The first meeting of the "Low Vision Interest Group" was in 1975 at the American Association of Workers for the Blind (AAWB) conference in Atlanta, Georgia. This group was started by interested parties who obtained at least 30 names on a petition to start a new Division. The Board of Directors of AAWB responded by approving the development of the Division. The Division was interdisciplinary from its beginnings. Officers and early presenters at these meetings were professionals from the fields of orientation and mobility, optometry, rehabilitation teaching, special education for the visually impaired, and psychology. This special interest in low vision was a reflection of jobs being created for professionals in low vision education and rehabilitation in the Blind Rehabilitation Centers of the Veterans Administration, agencies for the blind, and in low vision clinics. The creation of these positions was a reflection of the understanding that using vision is a learned skill, and can therefore be taught, and that many people require education or rehabilitation intervention in order to learn how to use vision and devices successfully. These jobs in low vision education and rehabilitation required special knowledge and skills that were not taught in many of the personnel preparatory programs at that time. In-service training, self-study, on-the-job training, and observation in established low vision clinics were some of the ways that many vision education and rehabilitation professionals began to obtain their knowledge, and began to practice the craft of low vision. The burgeoning group of low vision education and rehabilitation professionals developed new assessment and intervention techniques. Professionals who practiced low vision education and rehabilitation continued to reflect the diversity of the many disciplines.
In 1980, the American Association of Workers for the Blind merged with the Association of Educators for the Visually Handicapped to become the Association for the Education and Rehabilitation of the Blind and Visually Impaired (AER). In the late 1980s, the officers of Division VII (Low Vision) of AER began to discuss the development of a specific credential for the growing numbers of vision education and rehabilitation professionals who incorporated low vision into their practice.
To request the establishment of a new certification program, Division VII followed the procedures established by the Board of Directors of AER. The following were required:
The officers of Division VII began the process in l989 by conducting a survey of its members concerning the certification of professionals providing low vision services. Eighty-eight percent of those responding wanted AER to provide certification in low vision. The Division VII Certification Committee was established based on the strong input from Division VII members.
Because of the diversity of the professionals working in the area of low vision, the Division VII Chair and Division VII Certification Committee Chair decided that the Division VII Certification Committee should be comprised of people representative of the disciplines active in low vision. In l991, the committee was formed with members representing orientation and mobility, special education for the visually impaired, optometry, rehabilitation counseling, and rehabilitation teaching. Members were representative of the geography of the U.S. and Canada.
The work of the Division VII Certification Committee was to develop a Rationale for Certification, a Code of Ethics, Standards of Professional Behavior, a Low Vision Body of Knowledge, and Requirements for Initial and Renewable Certification. Drafts of these documents were developed in committee and presented to Division VII members during business meetings at international conferences and through the Division VII newsletter. After revisions, all documents were approved by the voting membership of Division VII by 1994.
The Division VII Certification Committee developed questions for the written examination and invited the community of low vision professionals in eye care, education, rehabilitation, and counseling to submit questions as well. Several forms of the exam were assembled from this bank of questions to correspond to the Body of Knowledge. Reliability and validity of the several forms was established and a biostatistician consulted on the evaluation of the written examination. An analysis of difficulty for individual items was conducted and this information was used to modify or eliminate certain questions from future revisions of the test. The reader is referred to Watson, Quillman, Flax, and Gerritsen (1999) for more details.
The Division VII Certification Committee Chair and the AER Certification Review Committee presented the package for Certification of Low Vision Therapists to the AER Board of Directors at their meeting in St. Louis in May l997. A vote was taken among board members and the certification was approved.

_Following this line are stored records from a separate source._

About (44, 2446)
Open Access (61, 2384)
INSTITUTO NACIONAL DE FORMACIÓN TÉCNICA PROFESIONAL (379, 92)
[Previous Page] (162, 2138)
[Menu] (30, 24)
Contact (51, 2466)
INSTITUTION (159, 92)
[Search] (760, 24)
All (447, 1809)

The first low vision therapist certificates were issued in September of 1997 to those individuals who received passing scores during the reliability and validity study and had completed the application process. In the autumn of 1997, the first approved low vision therapist certification examinations were given. Those who received passing scores and completed the application process were certified in December of 1997.
In l998, the formation of a Division VII Ethics Committee was voted upon and passed by the Division. A chair of that committee was appointed. The Chair of the Division and the Chair of the Ethics Committee wrote an Ethics Violation Mediation Policy. This policy was discussed and approved at the Business meeting of Division VII during the AER International Conference in July, l998.
In January 2000, the Academy for the Certification of Vision Rehabilitation and Education Professionals was established as an independent and autonomous legal certification body. The certification of low vision therapists was transferred from AER to the Academy on December 2, 2000.
In 2004, ACVREP developed and beta tested a new Low Vision Therapy exam. The first new exam was administered in 2005.